■ EXERCISE DESCRIPTION
Beneath this instruction is a listing. Transcribe from it only the stretch from the line with "The height and width of the screenshot is (896, 1367)." through the line with "Click the S size column header", both end lines included, exactly as written.

■ DATA PROVIDED
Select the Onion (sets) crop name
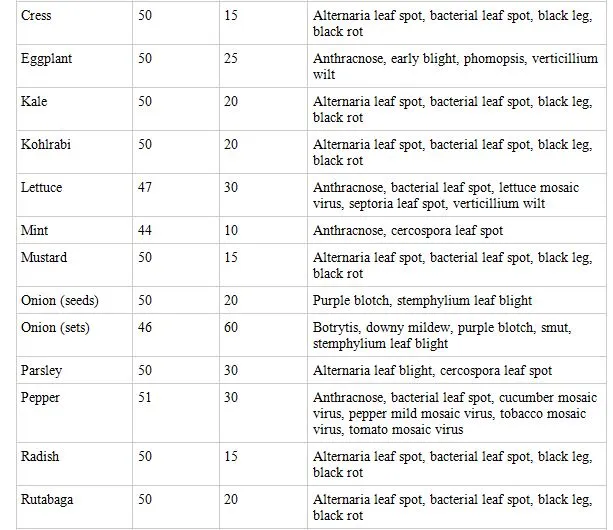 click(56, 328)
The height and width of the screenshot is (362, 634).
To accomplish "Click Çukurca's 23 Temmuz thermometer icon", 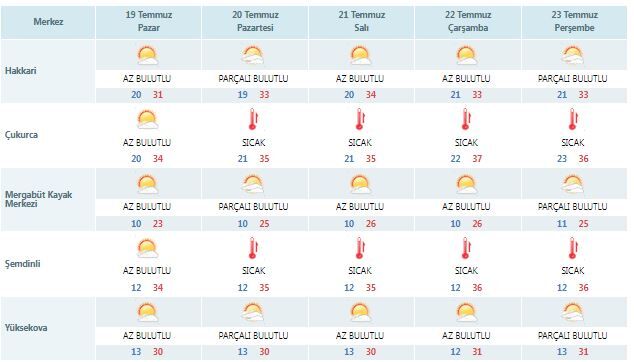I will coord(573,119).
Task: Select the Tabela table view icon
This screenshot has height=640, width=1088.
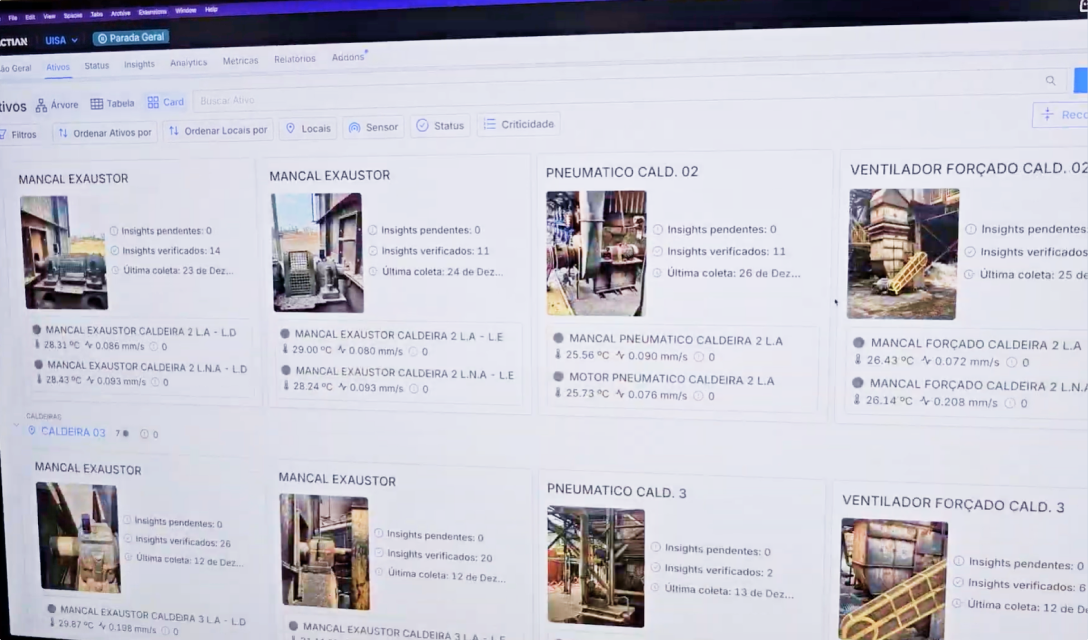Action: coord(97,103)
...
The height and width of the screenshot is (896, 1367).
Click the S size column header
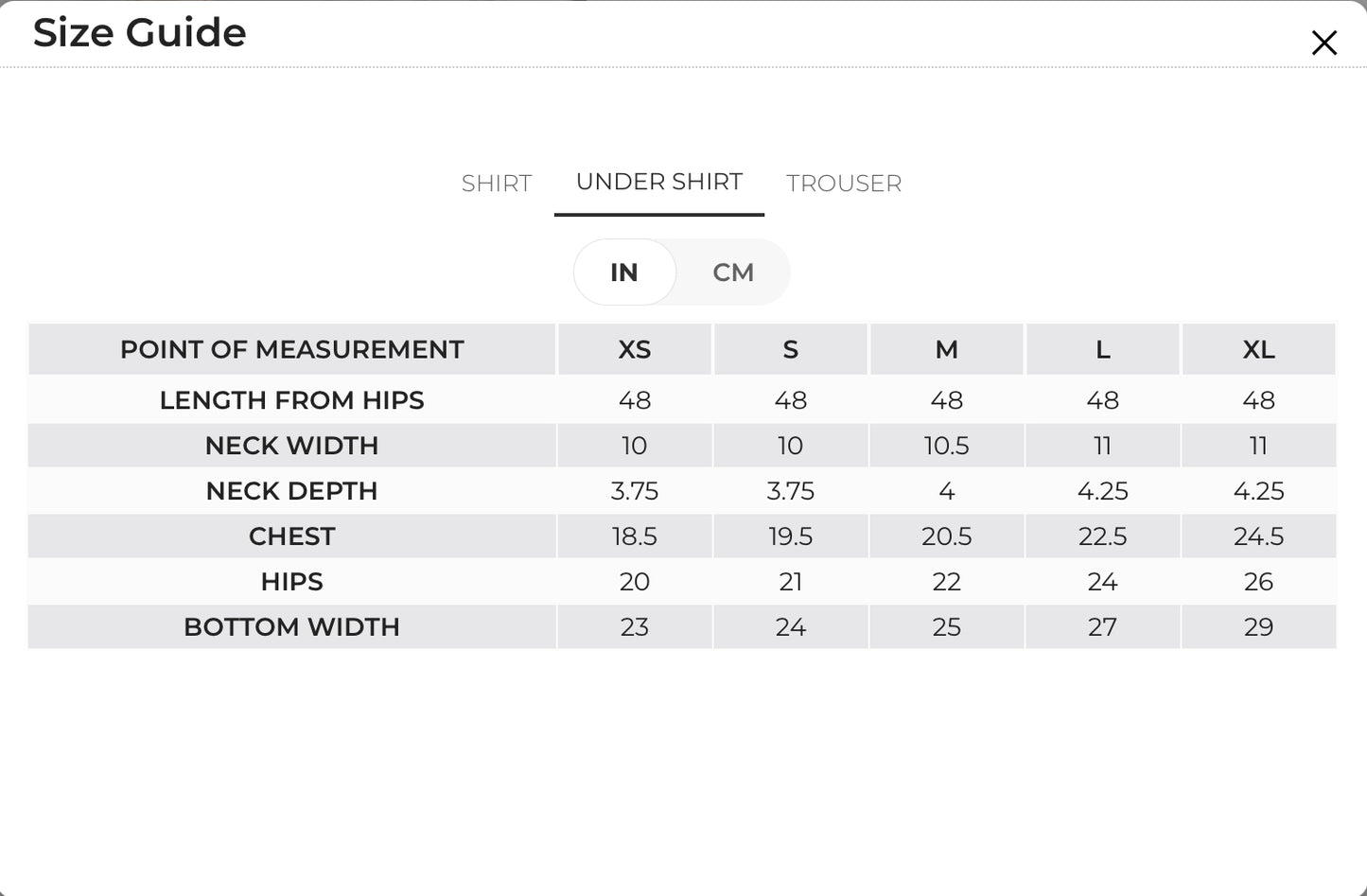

■ EXERCISE RESULT
The height and width of the screenshot is (896, 1367).
Click the S size column header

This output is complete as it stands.